Que dois je faire pour effacer tous son contenu ?

merci.

Olivier


----------



## drs (13 Juin 2011)

il faut utiliser l'utilitaire airport dans Applications>Utilitaires.
Une fois là, tu cliques sur Disques, puis sur effacer (voir capture).


----------



## Potimarron (20 Décembre 2011)

Bonjour, 

Je reprends ce sujet car j'ai bien le même souhait ; effacer le contenu de TC (250 Gi)

Je suis bien sur l'utilitaire AirPort et j'ai lancé l'effacement avec le 2e niveau de sécu. La TC n'est plus connectée à la free box. Elle est à présent à coté du Mac pour la relier à celui-ci en ethernet.

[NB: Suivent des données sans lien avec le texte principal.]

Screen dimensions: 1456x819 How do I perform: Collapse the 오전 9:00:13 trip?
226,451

Malgré cette manip, c'est incroyablement long voire trop long ??? Même l'oreille sur la TC je n'entends rien ... En 2 heures la barre de progression fait à peine 1mm. J'ai vraiment l'impression que c'est mort, que ça n'ira pas plus loin. 
Quelque chose me dit que j'ai fait une mauvaise manip. quelque part ... Mais où et quand ? 

Avez vous une idée ? 

Merci


----------



## storme (20 Décembre 2011)

Non, avec un effacement sécurisé de niveau 2, cela peut prendre plusieurs heures


----------



## nuunki (20 Décembre 2011)

Sinon tu as toujours la méthode dossier par dossier...
Long mais efficace. Tu vois où tu en es. Ce qui reste et ce qui n'est plus.


----------



## Potimarron (20 Décembre 2011)

Bon, une chose est sûre au moins, c'est qu'il y a bel et bien un hic comme je le pressentais.

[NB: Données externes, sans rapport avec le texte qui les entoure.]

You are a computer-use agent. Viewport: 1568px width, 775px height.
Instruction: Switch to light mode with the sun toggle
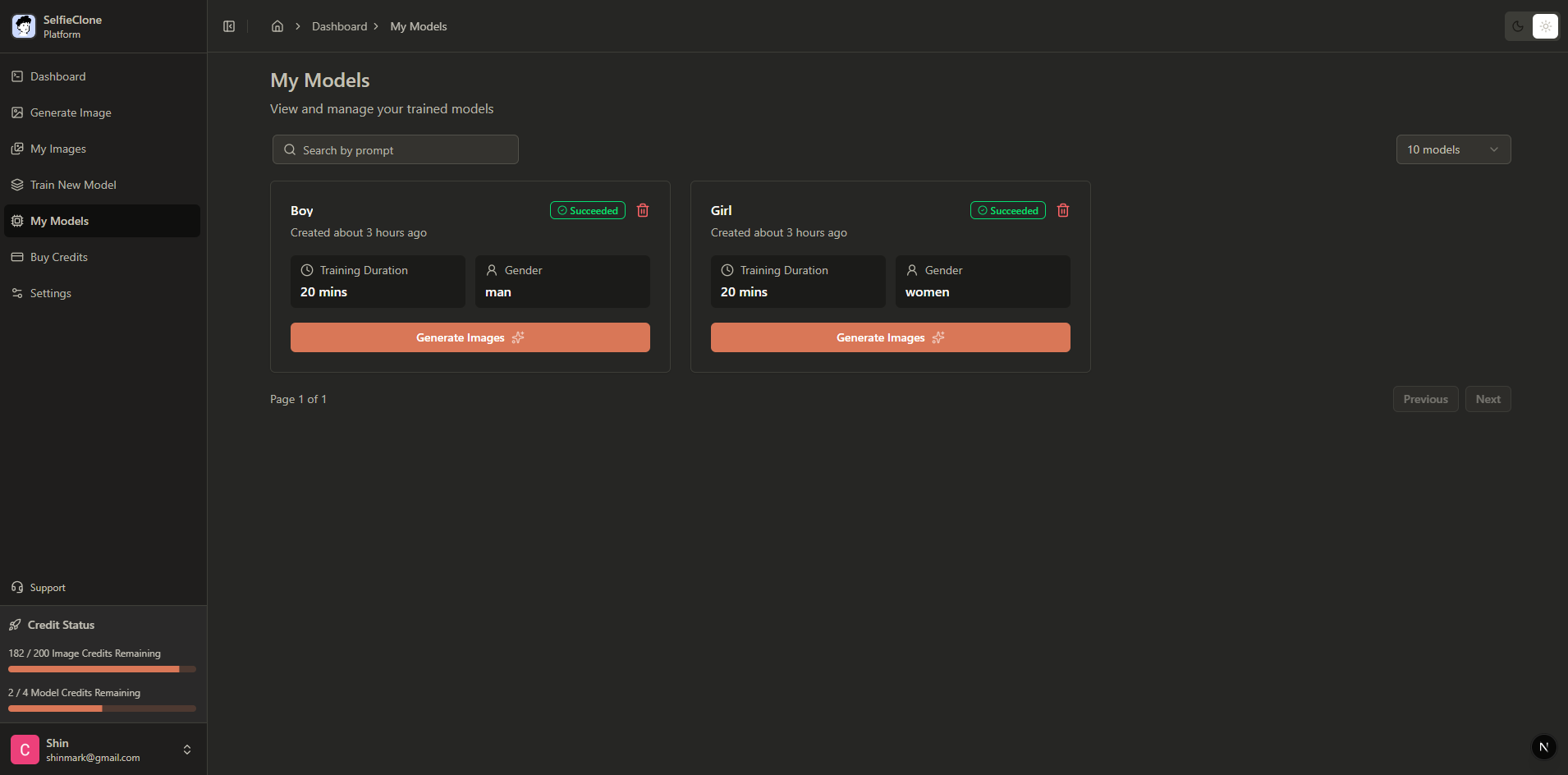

Après (+-) 6h00 la barre de progression en bleu n'a pas bougé d'un poil. Il y a bien quelque chose qui cloche quelque part. J'arrête 

(edit) 1 heure + tard ...

*Et bien ça c'est fort alors*  Finalement l'effacement c'est bien déroulé. Apparemment seule la barre de progression avait un hic. 
Le Finder m'indique que la TC est vide. Maintenant ma nouvelle sauvegarde est en route et là aussi TM m'indique : Disponible : 3 To sur 3To


----------